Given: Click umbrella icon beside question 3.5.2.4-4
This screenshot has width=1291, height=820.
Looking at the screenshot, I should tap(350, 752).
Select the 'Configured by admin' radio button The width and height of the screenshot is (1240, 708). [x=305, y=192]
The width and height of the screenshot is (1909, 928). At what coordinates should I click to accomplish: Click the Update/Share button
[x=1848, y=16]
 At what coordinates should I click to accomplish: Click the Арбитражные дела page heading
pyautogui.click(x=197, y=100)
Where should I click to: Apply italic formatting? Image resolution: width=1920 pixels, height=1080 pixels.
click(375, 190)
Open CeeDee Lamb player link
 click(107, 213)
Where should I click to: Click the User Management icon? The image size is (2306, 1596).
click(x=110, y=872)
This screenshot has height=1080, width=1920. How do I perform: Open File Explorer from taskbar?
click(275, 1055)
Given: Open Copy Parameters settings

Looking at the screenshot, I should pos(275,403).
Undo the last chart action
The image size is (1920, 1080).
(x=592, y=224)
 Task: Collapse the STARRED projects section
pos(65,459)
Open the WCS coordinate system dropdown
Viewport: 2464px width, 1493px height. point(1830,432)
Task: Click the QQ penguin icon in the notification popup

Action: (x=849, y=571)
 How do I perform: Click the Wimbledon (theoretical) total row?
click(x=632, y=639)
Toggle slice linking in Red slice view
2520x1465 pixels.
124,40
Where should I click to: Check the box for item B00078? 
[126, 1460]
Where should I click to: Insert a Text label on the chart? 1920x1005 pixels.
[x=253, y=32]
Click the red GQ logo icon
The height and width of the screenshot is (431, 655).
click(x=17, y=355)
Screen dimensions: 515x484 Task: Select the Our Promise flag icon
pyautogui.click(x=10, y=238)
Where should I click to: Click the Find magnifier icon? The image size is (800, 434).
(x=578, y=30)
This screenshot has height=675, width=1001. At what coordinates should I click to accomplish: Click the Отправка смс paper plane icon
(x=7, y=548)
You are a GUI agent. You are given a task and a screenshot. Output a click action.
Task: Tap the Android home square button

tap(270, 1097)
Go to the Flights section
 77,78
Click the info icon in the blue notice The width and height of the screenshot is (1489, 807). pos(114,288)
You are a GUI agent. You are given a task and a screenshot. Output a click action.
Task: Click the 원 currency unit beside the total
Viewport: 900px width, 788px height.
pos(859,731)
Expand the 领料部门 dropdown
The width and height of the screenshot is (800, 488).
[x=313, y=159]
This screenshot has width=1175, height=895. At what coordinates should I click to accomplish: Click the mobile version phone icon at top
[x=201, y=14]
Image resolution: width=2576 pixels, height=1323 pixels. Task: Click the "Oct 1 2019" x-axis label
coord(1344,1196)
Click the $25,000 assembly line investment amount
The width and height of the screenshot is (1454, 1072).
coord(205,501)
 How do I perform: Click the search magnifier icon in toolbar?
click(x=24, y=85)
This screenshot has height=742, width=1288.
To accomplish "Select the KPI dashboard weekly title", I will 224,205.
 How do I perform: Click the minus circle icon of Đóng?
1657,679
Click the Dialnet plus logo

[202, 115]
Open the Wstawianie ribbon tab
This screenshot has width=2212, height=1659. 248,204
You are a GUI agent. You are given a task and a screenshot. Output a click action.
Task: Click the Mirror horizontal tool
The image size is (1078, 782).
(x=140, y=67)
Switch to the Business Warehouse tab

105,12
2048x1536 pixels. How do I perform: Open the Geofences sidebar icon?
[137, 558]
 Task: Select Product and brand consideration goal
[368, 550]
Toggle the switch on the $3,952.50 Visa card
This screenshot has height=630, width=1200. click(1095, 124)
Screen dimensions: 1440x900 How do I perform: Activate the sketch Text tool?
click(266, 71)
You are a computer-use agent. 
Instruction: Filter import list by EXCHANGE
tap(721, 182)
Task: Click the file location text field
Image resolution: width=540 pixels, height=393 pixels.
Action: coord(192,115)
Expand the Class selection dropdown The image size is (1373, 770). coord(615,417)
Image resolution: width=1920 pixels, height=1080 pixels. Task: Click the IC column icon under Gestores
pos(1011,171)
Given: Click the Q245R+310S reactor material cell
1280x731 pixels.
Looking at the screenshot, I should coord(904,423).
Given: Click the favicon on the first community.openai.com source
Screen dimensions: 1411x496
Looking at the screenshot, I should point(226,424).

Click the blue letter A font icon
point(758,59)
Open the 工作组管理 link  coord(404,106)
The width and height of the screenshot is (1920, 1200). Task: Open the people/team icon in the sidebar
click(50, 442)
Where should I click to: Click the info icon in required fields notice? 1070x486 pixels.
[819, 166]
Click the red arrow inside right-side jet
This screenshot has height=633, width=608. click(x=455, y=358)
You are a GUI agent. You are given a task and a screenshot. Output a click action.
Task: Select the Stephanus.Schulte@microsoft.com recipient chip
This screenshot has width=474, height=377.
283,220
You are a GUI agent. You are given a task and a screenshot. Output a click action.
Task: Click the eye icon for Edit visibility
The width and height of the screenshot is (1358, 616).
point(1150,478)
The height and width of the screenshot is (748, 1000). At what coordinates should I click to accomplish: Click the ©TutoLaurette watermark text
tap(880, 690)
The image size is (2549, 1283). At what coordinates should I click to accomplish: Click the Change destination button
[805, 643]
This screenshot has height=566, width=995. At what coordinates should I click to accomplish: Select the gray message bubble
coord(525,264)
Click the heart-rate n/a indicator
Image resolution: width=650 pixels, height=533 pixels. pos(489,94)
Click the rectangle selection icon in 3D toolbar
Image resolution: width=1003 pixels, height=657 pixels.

● ● ● ● ● ● ●

Can you copy out all of the material above, word for word, without changing anything?

The output —
Given: Click umbrella icon beside question 3.5.2.4-4
This screenshot has width=1291, height=820.
Looking at the screenshot, I should tap(350, 752).
Select the 'Configured by admin' radio button The width and height of the screenshot is (1240, 708). [x=305, y=192]
The width and height of the screenshot is (1909, 928). At what coordinates should I click to accomplish: Click the Update/Share button
[x=1848, y=16]
 At what coordinates should I click to accomplish: Click the Арбитражные дела page heading
pyautogui.click(x=197, y=100)
Where should I click to: Apply italic formatting? Image resolution: width=1920 pixels, height=1080 pixels.
click(375, 190)
Open CeeDee Lamb player link
 click(107, 213)
Where should I click to: Click the User Management icon? The image size is (2306, 1596).
click(x=110, y=872)
This screenshot has height=1080, width=1920. How do I perform: Open File Explorer from taskbar?
click(275, 1055)
Given: Open Copy Parameters settings

Looking at the screenshot, I should pos(275,403).
Undo the last chart action
The image size is (1920, 1080).
(x=592, y=224)
 Task: Collapse the STARRED projects section
pos(65,459)
Open the WCS coordinate system dropdown
Viewport: 2464px width, 1493px height. point(1830,432)
Task: Click the QQ penguin icon in the notification popup

Action: (x=849, y=571)
 How do I perform: Click the Wimbledon (theoretical) total row?
click(x=632, y=639)
Toggle slice linking in Red slice view
2520x1465 pixels.
124,40
Where should I click to: Check the box for item B00078? 
[126, 1460]
Where should I click to: Insert a Text label on the chart? 1920x1005 pixels.
[x=253, y=32]
Click the red GQ logo icon
The height and width of the screenshot is (431, 655).
click(x=17, y=355)
Screen dimensions: 515x484 Task: Select the Our Promise flag icon
pyautogui.click(x=10, y=238)
Where should I click to: Click the Find magnifier icon? The image size is (800, 434).
(x=578, y=30)
This screenshot has height=675, width=1001. At what coordinates should I click to accomplish: Click the Отправка смс paper plane icon
(x=7, y=548)
You are a GUI agent. You are given a task and a screenshot. Output a click action.
Task: Tap the Android home square button

tap(270, 1097)
Go to the Flights section
 77,78
Click the info icon in the blue notice The width and height of the screenshot is (1489, 807). pos(114,288)
You are a GUI agent. You are given a task and a screenshot. Output a click action.
Task: Click the 원 currency unit beside the total
Viewport: 900px width, 788px height.
pos(859,731)
Expand the 领料部门 dropdown
The width and height of the screenshot is (800, 488).
[x=313, y=159]
This screenshot has width=1175, height=895. At what coordinates should I click to accomplish: Click the mobile version phone icon at top
[x=201, y=14]
Image resolution: width=2576 pixels, height=1323 pixels. Task: Click the "Oct 1 2019" x-axis label
coord(1344,1196)
Click the $25,000 assembly line investment amount
The width and height of the screenshot is (1454, 1072).
coord(205,501)
 How do I perform: Click the search magnifier icon in toolbar?
click(x=24, y=85)
This screenshot has height=742, width=1288.
To accomplish "Select the KPI dashboard weekly title", I will 224,205.
 How do I perform: Click the minus circle icon of Đóng?
1657,679
Click the Dialnet plus logo

[202, 115]
Open the Wstawianie ribbon tab
This screenshot has width=2212, height=1659. 248,204
You are a GUI agent. You are given a task and a screenshot. Output a click action.
Task: Click the Mirror horizontal tool
The image size is (1078, 782).
(x=140, y=67)
Switch to the Business Warehouse tab

105,12
2048x1536 pixels. How do I perform: Open the Geofences sidebar icon?
[137, 558]
 Task: Select Product and brand consideration goal
[368, 550]
Toggle the switch on the $3,952.50 Visa card
This screenshot has height=630, width=1200. click(1095, 124)
Screen dimensions: 1440x900 How do I perform: Activate the sketch Text tool?
click(266, 71)
You are a computer-use agent. 
Instruction: Filter import list by EXCHANGE
tap(721, 182)
Task: Click the file location text field
Image resolution: width=540 pixels, height=393 pixels.
Action: coord(192,115)
Expand the Class selection dropdown The image size is (1373, 770). coord(615,417)
Image resolution: width=1920 pixels, height=1080 pixels. Task: Click the IC column icon under Gestores
pos(1011,171)
Given: Click the Q245R+310S reactor material cell
1280x731 pixels.
Looking at the screenshot, I should coord(904,423).
Given: Click the favicon on the first community.openai.com source
Screen dimensions: 1411x496
Looking at the screenshot, I should point(226,424).

Click the blue letter A font icon
point(758,59)
Open the 工作组管理 link  coord(404,106)
The width and height of the screenshot is (1920, 1200). Task: Open the people/team icon in the sidebar
click(50, 442)
Where should I click to: Click the info icon in required fields notice? 1070x486 pixels.
[819, 166]
Click the red arrow inside right-side jet
This screenshot has height=633, width=608. click(x=455, y=358)
You are a GUI agent. You are given a task and a screenshot. Output a click action.
Task: Select the Stephanus.Schulte@microsoft.com recipient chip
This screenshot has width=474, height=377.
283,220
You are a GUI agent. You are given a task and a screenshot. Output a click action.
Task: Click the eye icon for Edit visibility
The width and height of the screenshot is (1358, 616).
point(1150,478)
The height and width of the screenshot is (748, 1000). At what coordinates should I click to accomplish: Click the ©TutoLaurette watermark text
tap(880, 690)
The image size is (2549, 1283). At what coordinates should I click to accomplish: Click the Change destination button
[805, 643]
This screenshot has height=566, width=995. At what coordinates should I click to accomplish: Select the gray message bubble
coord(525,264)
Click the heart-rate n/a indicator
Image resolution: width=650 pixels, height=533 pixels. pos(489,94)
Click the rectangle selection icon in 3D toolbar
Image resolution: width=1003 pixels, height=657 pixels.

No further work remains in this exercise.